Looking forward to the future releases. Are there any plans for the future that may include Cult Never Dies expanding into new territories of music/literature/art or any other field for that matter?
Well definitely the visual arts–the launching point being artists involved within the black/underground metal scene but potentially expanding to include art books showcasing painters and other visual artists whose aesthetic and ambience compliments this sort of music, rather than necessarily being directly related.
This approach might also be suitable for works of literature, although this needs some more thought I think. In terms of other forms of music, the last book Cult Never Dies: The Mega Zine expanded beyond black metal somewhat to include bands such as In The Woods… and Reverend Bizarre, so there is definitely a will to explore other metal genres such as doom and death metal. Non-metal genres such as dark ambient might also be compatible, but that said, I would probably want to lean toward the side of caution in not straying too far from our core too quickly. And after all, there is still much to say within extreme/underground metal, even within black metal.
And finally, I’m currently reading the excellent Cult Never Dies: The Mega Zine, where you are interviewing Ester Segarra and ask her a very personal question. I’m going to turn the tables on you and ask the same question you had for her, primarily for those who might not have read the preface to Evolution.

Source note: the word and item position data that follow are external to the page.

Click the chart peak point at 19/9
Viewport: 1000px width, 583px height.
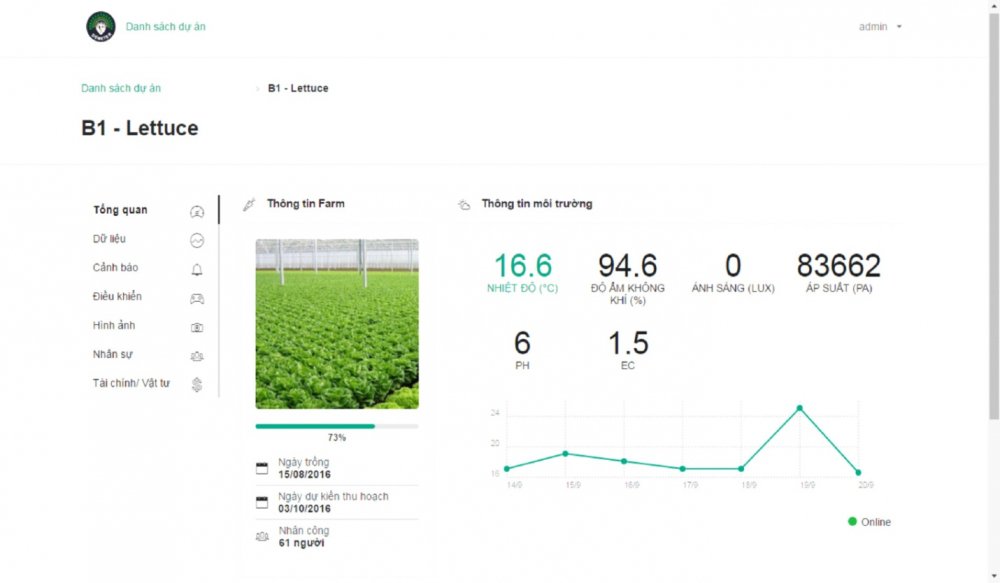pyautogui.click(x=799, y=408)

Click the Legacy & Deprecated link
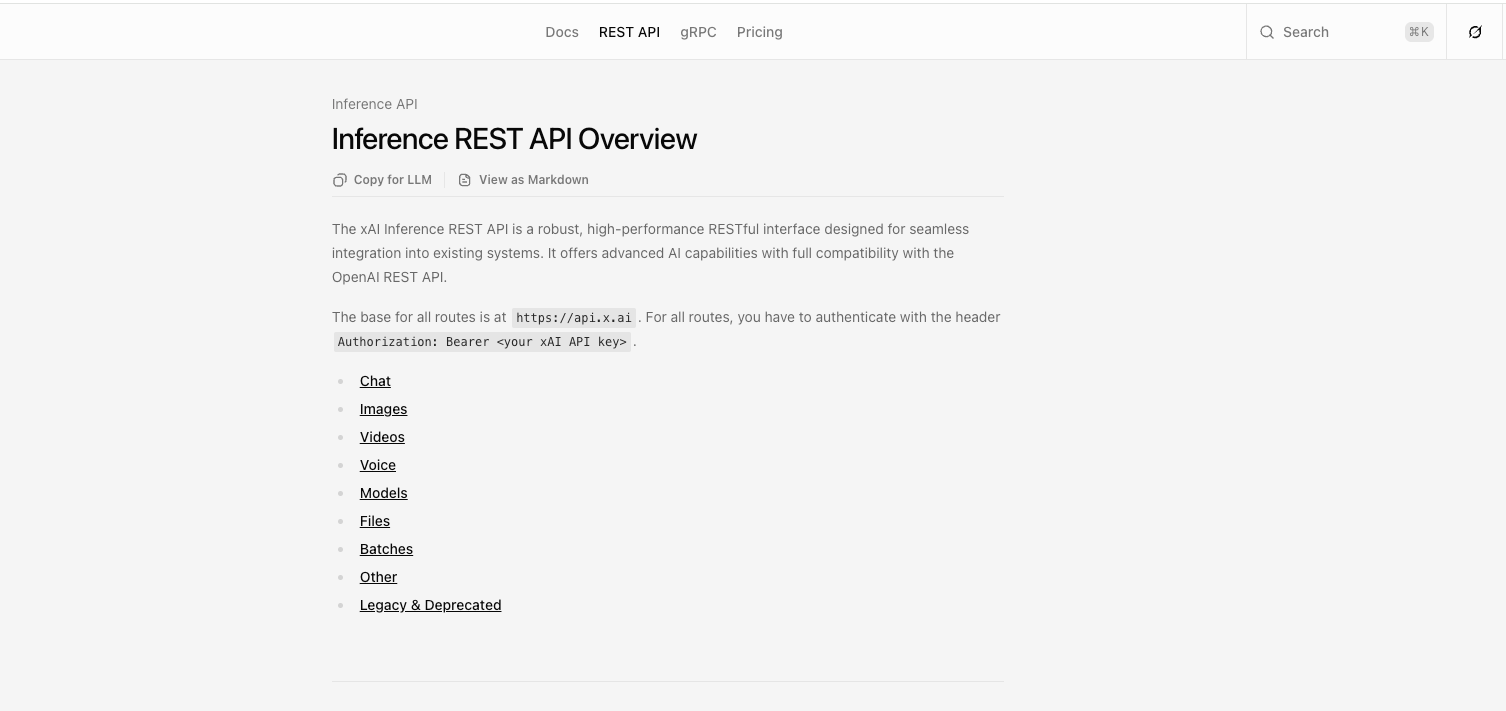[x=430, y=605]
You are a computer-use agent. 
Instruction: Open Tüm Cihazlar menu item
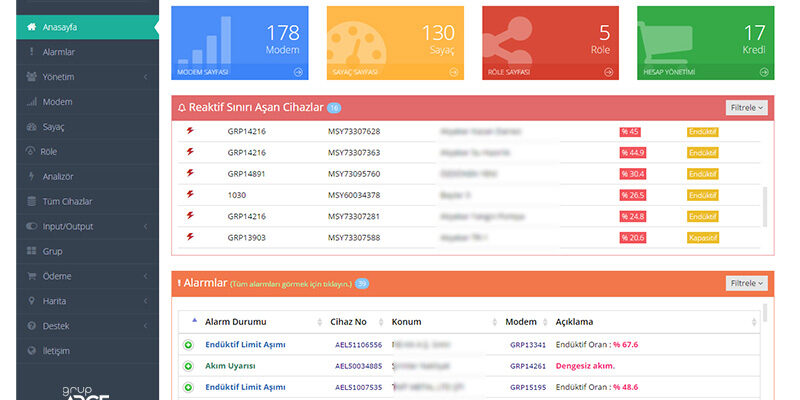tap(68, 201)
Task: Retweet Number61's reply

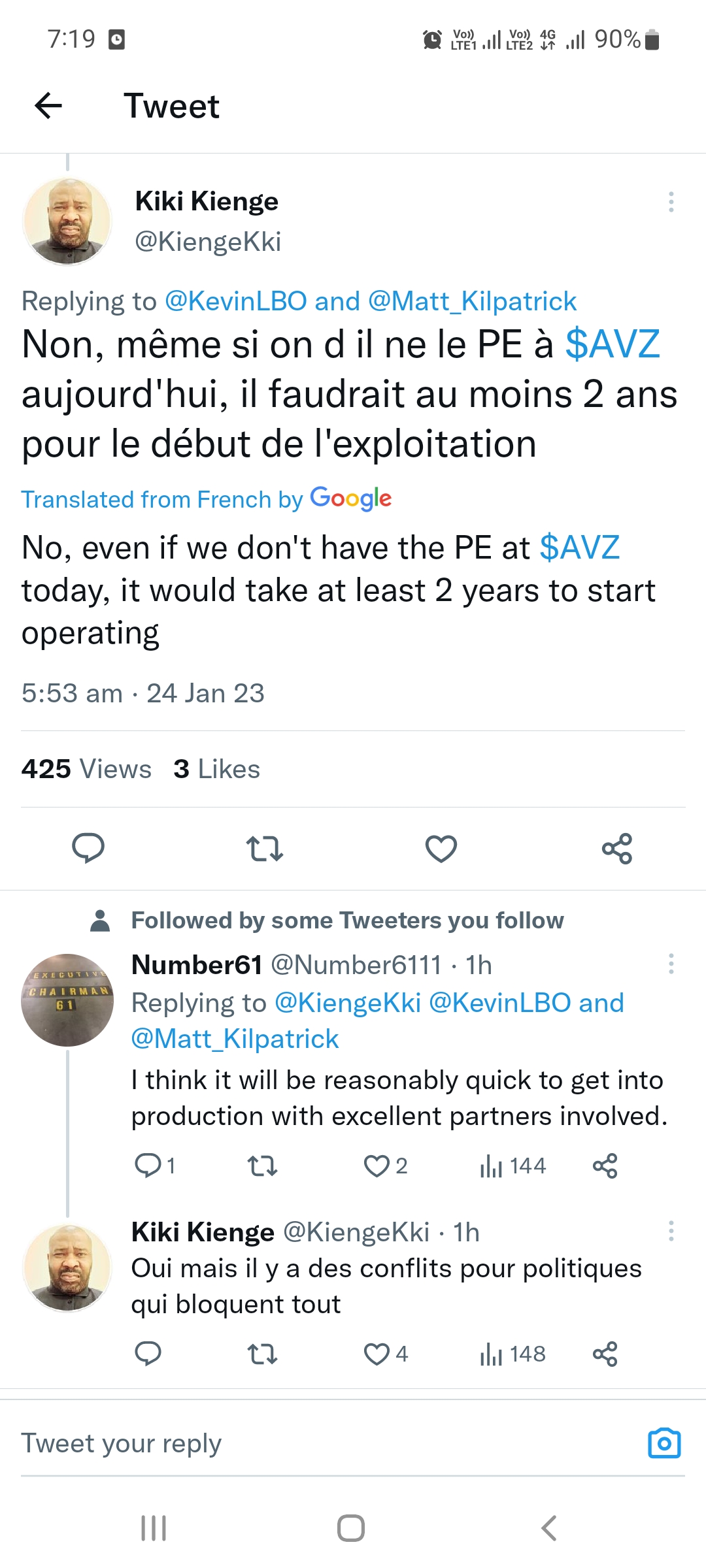Action: pyautogui.click(x=263, y=1166)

Where do you think your passion for black metal springs from and can you tell me what the genre means to you personally? Didn’t think you’d be interviewing yourself tonight did you?
Haha no, that’s bitten me in the foot hasn’t it? It’s a tough question, but I think my passion for black metal is the same as for most people who are passionate about black metal, that is, a spiritual/psychological connection with the dark ambience within the music and general aesthetic. I think one can debate why some of us feel this attraction and some don’t, and for sure you can find such feelings elsewhere (hence the affinity for certain types of landscapes and locations among black metal people I think), but I think at the root of it is an appreciation for art and a desire for emotional stimulation, these two things married to something that is harder to define, namely a desire to negate certain aspects of our daily lives – aspects of society, people, modern living and so on. And at a more literal level I think my desire for black metal is its extremity, the passion of its creators and its huge variety of manifestations. Black metal is so broad a genre that–for me at least–it is very hard to get bored of it.
Thanks for making the time to chat, man. I had a blast. Feel free to add anything else you wish.
Thank you for the interview, the questions were much more thoughtful and interesting than many of the ones I receive.